La Oficina del Alto Comisionado de las Naciones Unidas para los Derechos Humanos en México considera que “la desaparición forzada se ha usado a menudo como estrategia para infundir el terror en los ciudadanos. La sensación de inseguridad que esa práctica genera no se limita a los parientes próximos del desaparecido, sino que afecta a su comunidad y al conjunto de la sociedad”.
Terrorismo de Estado
Infundir el terror en los ciudadanos es característico de los regímenes autoritarios y funciona para múltiples propósitos, incluido el de la desmovilización social en tiempos donde se limitan todos los derechos y se rematan los bienes nacionales.
Por eso el terrorismo de Estado se inflige desde las instituciones y lo encabeza quien ostenta el máximo cargo público. Y en el caso de México, éste se ha instaurado desde hace años, décadas. Y de ello se desprende que los partidos Revolucionario Institucional y Acción Nacional sean ya expertos en eso.
Durante su paso por la Presidencia de la República, ambos han cometido atrocidades inenarrables contra la sociedad, a la que se supone deberían servir.

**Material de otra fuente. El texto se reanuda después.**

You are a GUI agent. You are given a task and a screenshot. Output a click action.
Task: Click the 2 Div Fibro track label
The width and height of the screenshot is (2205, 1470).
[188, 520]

Ejecuciones extrajudiciales, desapariciones forzadas, tortura, allanamientos, detenciones arbitrarias son apenas el inicio de una interminable lista de crímenes políticos que generan miles y miles de víctimas, sin que haya justicia. Las peores épocas han sido, sin duda, la Guerra Sucia –en las décadas de 1960 y 1970– y la mal llamada “guerra” contra el narcotráfico, que inició Felipe Calderón y de la que fue comparsa Margarita Zavala.
En la actualidad, el clímax de esa violencia parece no haber llegado todavía, pues cada vez se profundizan más las graves violaciones a derechos humanos.

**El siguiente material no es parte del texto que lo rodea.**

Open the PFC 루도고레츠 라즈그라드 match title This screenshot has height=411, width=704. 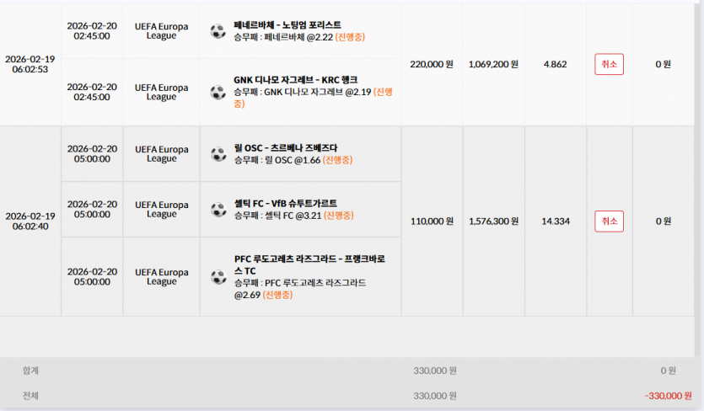[x=309, y=264]
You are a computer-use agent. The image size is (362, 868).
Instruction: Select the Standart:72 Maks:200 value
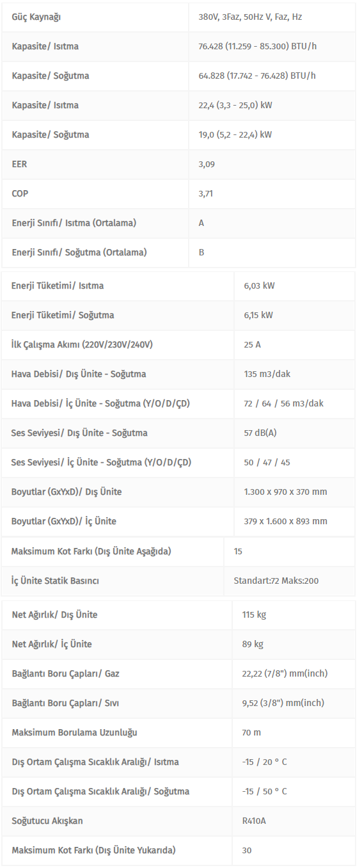(276, 581)
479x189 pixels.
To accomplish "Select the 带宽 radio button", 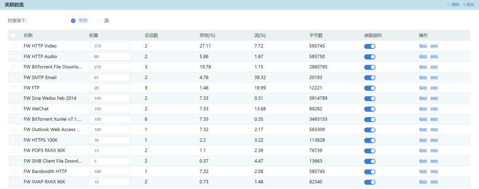I will pyautogui.click(x=73, y=20).
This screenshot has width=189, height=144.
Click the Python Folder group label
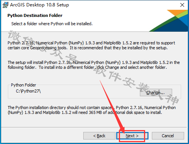(23, 85)
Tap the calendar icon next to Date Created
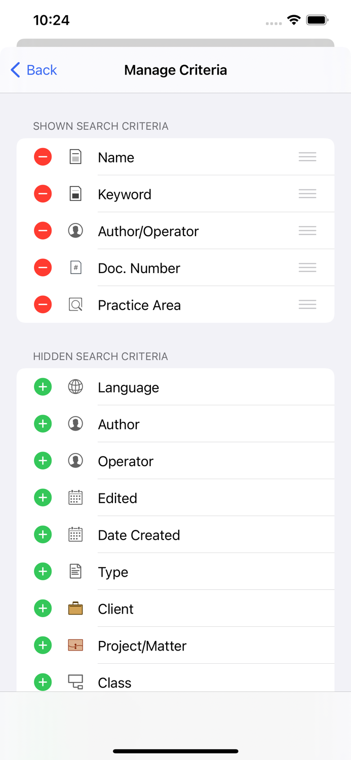This screenshot has width=351, height=760. [x=75, y=535]
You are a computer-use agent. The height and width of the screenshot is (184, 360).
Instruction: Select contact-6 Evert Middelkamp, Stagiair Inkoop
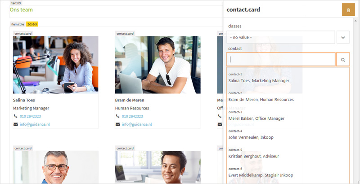[x=288, y=173]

El caso de los estudiantes normalistas de Ayotzinapa, Guerrero, desaparecidos el 26 de septiembre de 2014, es uno de los más emblemáticos ejemplos. En todo este tiempo, al gobierno no le ha importado el costo social de este crimen. Con cinismo, el propio presidente Enrique Peña ha declarado que los normalistas rurales están muertos, sin que presente prueba de ello.
Para la Oficina del Alto Comisionado, “la desaparición forzada se ha convertido en un problema mundial que no afecta únicamente a una región concreta del mundo. Las desapariciones forzadas, que en su día fueron principalmente el producto de las dictaduras militares, pueden perpetrarse hoy día en situaciones complejas de conflicto interno, especialmente como método de represión política de los oponentes”.
A la fecha, oficialmente se reconoce que hay más de 30 mil personas desaparecidas en México. El problema es que no existe una metodología para determinar cuántas de ésas son víctimas del crimen de lesa humanidad.
No obstante, por doquier se conocen casos de este tipo. Veracruz, Tamaulipas y Guerrero siguen siendo focos rojos, pues ahí se cometen con mayor frecuencia desapariciones forzadas.
Y al ser un tema estructural que involucra a la más alta esfera del poder público –al punto de convertirse en una política pública de facto–, su gravedad va más allá del hecho mismo: incluye todos los elementos de protección que se extienden a favor los perpetradores materiales e intelectuales.
Sólo así podemos entender los niveles de impunidad que se viven en este país. Ni el caso de Maldonado ni el de los 43 normalistas, y mucho menos el del resto de las víctimas, serán resueltos por los propios criminales en el poder. La voluntad política que se requiere para ello necesariamente debe venir de un gobierno democrático, que aún no tenemos.
Y aunque en nuestro círculo cercano no hayamos sufrido un dolor tan grande como el de una desaparición, demandar justicia por las víctimas es lo mínimo que podemos hacer. Para estos crímenes de Estado, ni perdón ni olvido.